Text passage.

Robust Reasoning Benchmark

arXiv cs.AI / 4/13/2026

💬 OpinionSignals & Early TrendsIdeas & Deep AnalysisModels & Research

Key Points

  • The paper introduces a “Robust Reasoning Benchmark” that tests how LLMs’ reasoning holds up when standard mathematical text formatting is perturbed using a 14-technique pipeline.
  • Experiments on the AIME 2024 dataset evaluate eight state-of-the-art models and find that frontier models are comparatively resilient, while open-weight reasoning models experience catastrophic accuracy drops (up to ~55% on average and 100% on some perturbations).
  • To separate parsing/mechanical failures from true reasoning failures, the study controls working memory by solving multiple unperturbed problems sequentially in a single context window and observes accuracy decay in both open-weight models (7B–120B) and Claude Opus 4.6.
  • The authors conclude that intermediate reasoning steps can “permanently pollute” dense attention mechanisms, motivating new reasoning architectures that include explicit contextual resets in the Chain-of-Thought.
  • They raise open research questions about the optimal granularity of atomic reasoning tasks for achieving reliable, robust reasoning systems.

Source records

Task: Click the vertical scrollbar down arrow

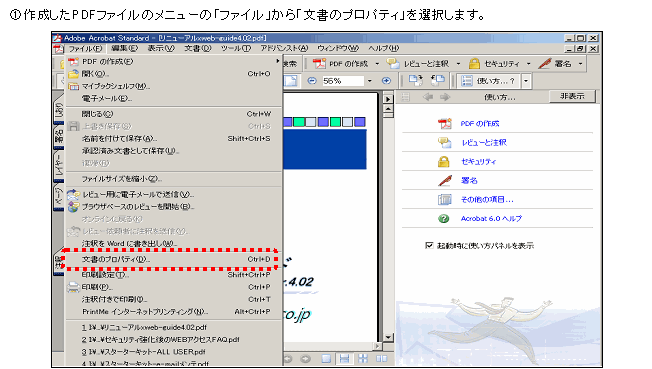Action: coord(388,337)
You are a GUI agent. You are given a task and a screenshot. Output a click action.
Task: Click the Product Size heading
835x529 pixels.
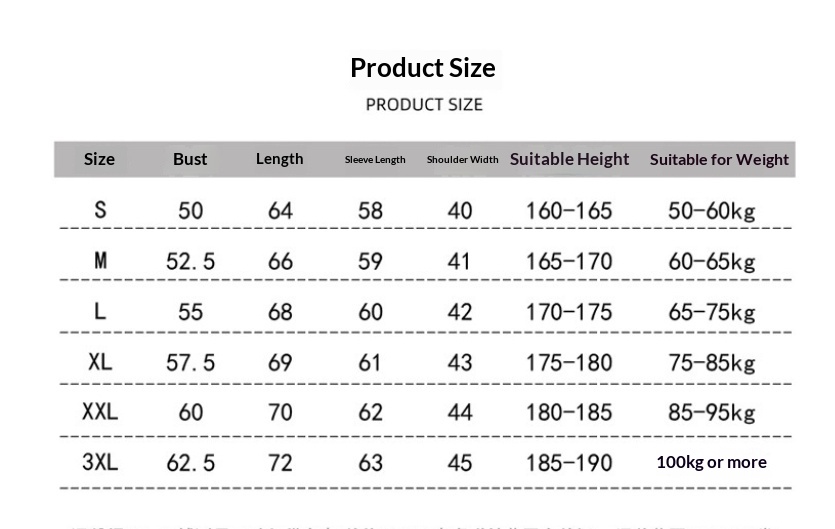pyautogui.click(x=422, y=68)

Requirement 1. What numerical figures do the key points of the Robust Reasoning Benchmark summary report? Leave out the dataset year and model version numbers.
Requirement 2. According to the Robust Reasoning Benchmark summary, which dataset were the experiments run on?
Requirement 3. Extend the Robust Reasoning Benchmark summary past its last sentence.
Nothing asked here depends on the records.

Final answer 1.
- 14 perturbation techniques in the pipeline
- eight state-of-the-art models evaluated
- accuracy drops of up to ~55% on average
- drops of 100% on some perturbations
- open-weight models ranging from 7B to 120B

Final answer 2. The AIME 2024 dataset.

Final answer 3.
Abstract

While Large Language Models (LLMs) achieve high performance on standard mathematical benchmarks, their underlying reasoning processes remain highly overfit to standard textual formatting. We propose a perturbation pipeline consisting of 14 techniques to evaluate robustness of LLM reasoning. We apply this pipeline to AIME 2024 dataset and evalute 8 state-of-the-art models on the resulting benchmark. While frontier models exhibit resilience, open weights reasoning models suffer catastrophic collapses (up to 55% average accuracy drops across perturbations and up to 100% on some), exposing structural fragility. To further disentangle mechanical parsing failures from downstream reasoning failures, we strictly isolate the models' working memory capacity by forcing models to solve multiple unperturbed mathematical problems sequentially within a single context window. Our results indicate that open weight models ranging from 7B to 120B parameters and Claude Opus 4.6 exhibit accuracy decay on subsequent problems. This degradation demonstrates that intermediate reasoning steps permanently pollute standard dense attention mechanisms. We argue that to achieve reliable reasoning, future reasoning architectures must integrate explicit contextual resets within a model's own Chain-of-Thought, leading to fundamental open questions regarding the optimal granularity of atomic reasoning tasks.